Queer City is a non-fictional book by Peter Ackroyd and is an insight into the queer history of London. The author splits and divides the history into specific parts of queer London up to the modern day, and starts with the language. During the course of the book, Ackroyd explores the origin of words like “gay” and “lesbian,” the author goes on an exploration of words associated with homosexuality.
I was excited to read this publication, especially since I enjoyed my history GCSE – plus I wanted to find out more about queer history, because unfortunately I wasn’t taught about any LGBTQ+ history during my education. So I was excited to delve deep into an aspect of history that I didn’t have any knowledge and experience with. Though what I like about Ackroyds book is that is an educational book, but it doesn’t focus to much on the academic side (unlike Queer: A Graphic History) – it is also quite short (it has 232 pages + bibliography and index) – I also liked this because then I would feel as though it would go on and on, so I liked the fact that it was quite slim. It also made the book more readable, which is another added bonus.
In addition, I also love Ackroyds final statement in the book, ‘“This book is a celebration, as well as a history, of the continual and various human world maintained in its diversity despite persecution, condemnation and affliction. It represents the ultimate triumph of London.’ These words at the back of the book is inspiring, and makes me proud of an aspect of queer history – plus its nice to learn about a part of history that isn’t Stonewall or the AIDS crisis (though the book does briefly touch on these two events later in the book).
Furthermore, I also like the chronological order of the book – . Obviously the nature of using existing evidence means that Ackroyd’s research will tend to be on incidents which moved over into public knowledge and these will most likely be court cases when something has gone wrong. There’s the odd surprising fact, however. He states that in terms of population, there were probably as many “gay bars” in 17th Century as in 21st Century London. It also just makes sense that you would go in chronological order for a majority of the book (though the evidence may vary).

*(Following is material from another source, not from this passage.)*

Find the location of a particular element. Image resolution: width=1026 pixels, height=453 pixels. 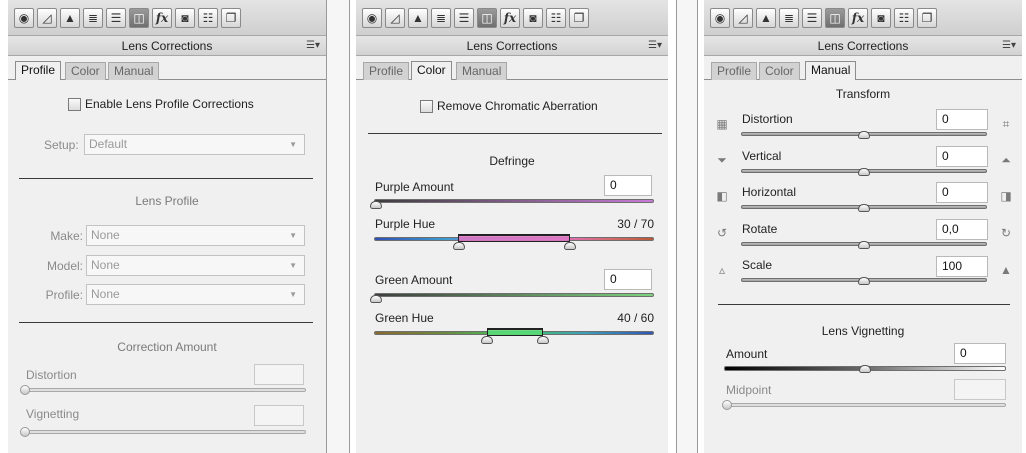

transform-title: Transform is located at coordinates (863, 94).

Though I do understand why people would understand why people wouldn’t be thrilled by the title, especially since the word ‘queer’ has been used in a derogatory way in the past, but it has been reclaimed by some. Ackroyd also defends the use of the term queer as the word now commonly used by academics and “Queer Studies” appears in academia. I personally don’t mind the title, as well as the word ‘queer‘ because it is a part of our history – so I think it’s important to reclaim it. Again, I can understand why some may have a gripe with the term.